Auch die Reduktion der spinalen Dosis von Bupivacain auf weniger als 10 mg führt nicht zwangsläufig zu einer schnelleren Wiederherstellung der Motorik. In der Arbeit von Sirivanasandha et al. zeigten sich eine Zeit bis zur Wiederherstellung der Motorik nach einer mittleren Dosis von 7,3 mg Bupivacain von 273 ± 98 min und Entlassungszeiten von 309 ± 94 min [25].

Tab. 2 Inzidenz von Nebenwirkungen und Komplikationen. (Aus [24])
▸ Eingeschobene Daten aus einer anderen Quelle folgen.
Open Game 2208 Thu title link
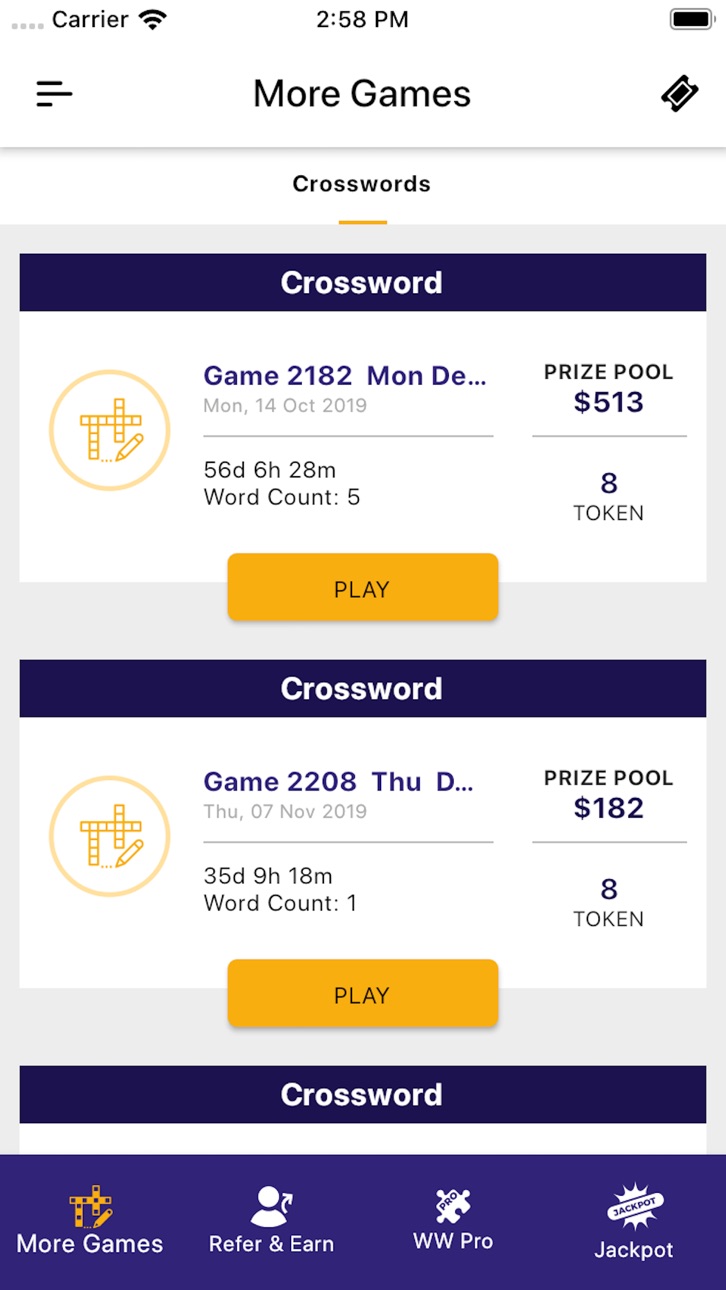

Betrachtet man die Nebenwirkungen beider Lokalanästhetika als vergleichbar und beachtet man, dass mögliche Auswirkungen auf die Zeit bis zur Entlassfähigkeit ohnehin schon in die oben genannten Daten von Rätsch et al. [24] eingeflossen sind, bleiben bei der wirtschaftlichen Betrachtung nur die Kosten für zusätzliche Medikamente zu berücksichtigen. Hier schlagen beim 0,5 %igen hyperbaren Bupivacain die Kosten für Einmalkatheterisierungen zu Buche, die beim 2 %igen hyperbaren Prilocain nicht anfallen. Die übrigen medikamentösen Kosten sind zu vernachlässigen (Tab. 2).

Das hier dargestellte Modell unterstellt, dass die Anwendung von 2 %igem hyperbarem Prilocain zu einer Kostenersparnis bei ambulanten Spinalanästhesien führt, wenn die Klinikstrukturen flexibel sind oder gehandhabt werden (können). Unter den Bedingungen starrer Personaleinsatzpläne und „Dienst nach Vorschrift“ können keine Kosten reduziert werden.

Fazit für die Praxis

Die Modellierung prozessorientierter und mit ökonomischen Daten hinterlegter Abläufe in der ambulanten Anästhesie zeigt, dass die Anwendung von 2 %igem hyperbarem Prilocain zur ambulanten Spinalanästhesie das Potenzial besitzt, bei gleichbleibender medizinischer Qualität sinnvoll und effizient zu sein.